= Text excerpt =

Start of Block

LLMs and trust
Overview
What is this project?
​An exploration into conversational design, LLMs and trust. Specifically exploring moments of uncertainty on the part of the LLM and how users emotionally respond to them. I am running this project in small manageable sprints alongside my other activities.

Skills used
Commercial research
Remote and in-person testing and data collection
Ethical data collection processes
Data analysis
Wireframing and Prototyping
Agile sprints and project management
Figma, Google Forms
Timeline
Ongoing
Solo project
Sole researcher, designer and project manager
Problem question
How can conversational design in LLMs communicate uncertainty in a way that maintains user trust and emotional comfort?
User Research
This project kicked off with a survey exploring user behaviour with LLMs, I wanted to understand what people used LLMs for and where they drew the line. Knowing where trust ends and frustration starts can point the way to where a design intervention could be most effective.



INSIGHTS
The value an LLM gives lies in the conversational exchange itself as a way to work through a problem.
​
Presenting LLM results as truth can backfire on user trust in the tool if they end up being incorrect.
​
Frustration caused by mistakes increases the chance of abandonement.
​
The human involvement / effort in an output can give it a value that is perceived as irreplaceable (by LLMs) in certain emotional contexts.
Uncertainty moment chosen to progress with in this project:
When LLMs present something as true that later turns out to be false / user knows is untrue.
LLM Research
Faced with this moment of uncertainty it was time to explore how LLMs currently work. I asked three different popular LLMs what the lifecycle of a butterfly is to see how they presented information and then told them they were wrong to see how they reacted.

INSIGHTS
LLMs may not spontaneously present sources, though they will if asked.
​
If it is knowledge that already sits within their internal database they will not necessarily search the internet for it. This means that if the base knowledge is faulty then the results will also be.
​
LLMs will stand by their fact checked answer and disagree with you even if you tell them they are wrong. They may try to gently correct you or re-explain the facts taking misconceptions into mind.
​
When challenged (and some already before), they will present their thinking / rationale. This peek under the hood may be a clue in how to underpin trust in LLM answers.
Focusing of the research question
Seeing how LLMs currently react to being challenged by showing their thinking steps or sharing sources when prompted highlighted an opportunity: that much can be done in increasing how reliable an answer is in the first place when talking with an LLM.
​
Once a user is frustrated because an LLM has presented incorrect information, too many steps may already have been taken in the wrong direction. So this project will focus on what can be done to avoid reaching that in the first place.
​
More focused problem question:
How can we use conversational design / design patterns to accurately portray how reliable an answer is to prevent user frustration if it turns out to be false?

End of Block

= Supplied data =
Start of Block

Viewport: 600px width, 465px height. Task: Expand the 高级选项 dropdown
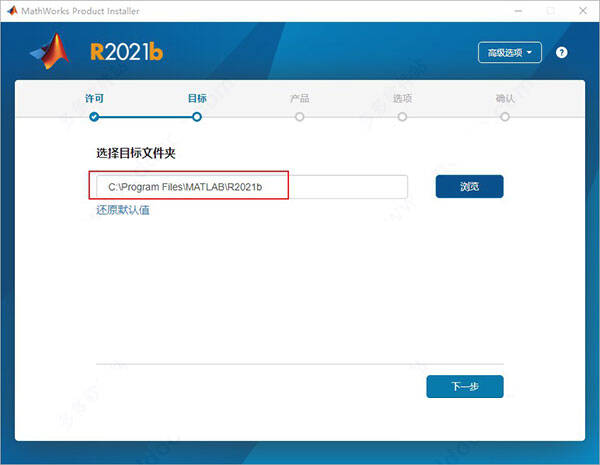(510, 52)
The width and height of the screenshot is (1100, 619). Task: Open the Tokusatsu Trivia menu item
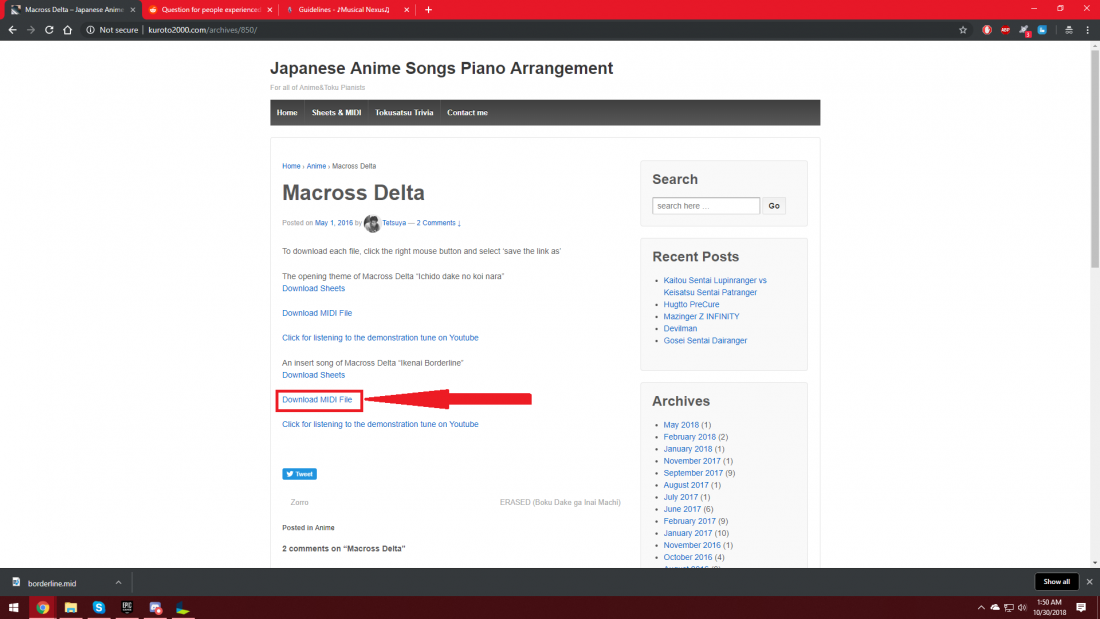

End of Block
Start of Block

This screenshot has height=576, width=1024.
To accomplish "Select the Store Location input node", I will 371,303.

End of Block

= Problem details =
In the page on LLMs and trust, what topic was put to three popular LLMs before they were told their answers were wrong?

= Your solution =
The lifecycle of a butterfly.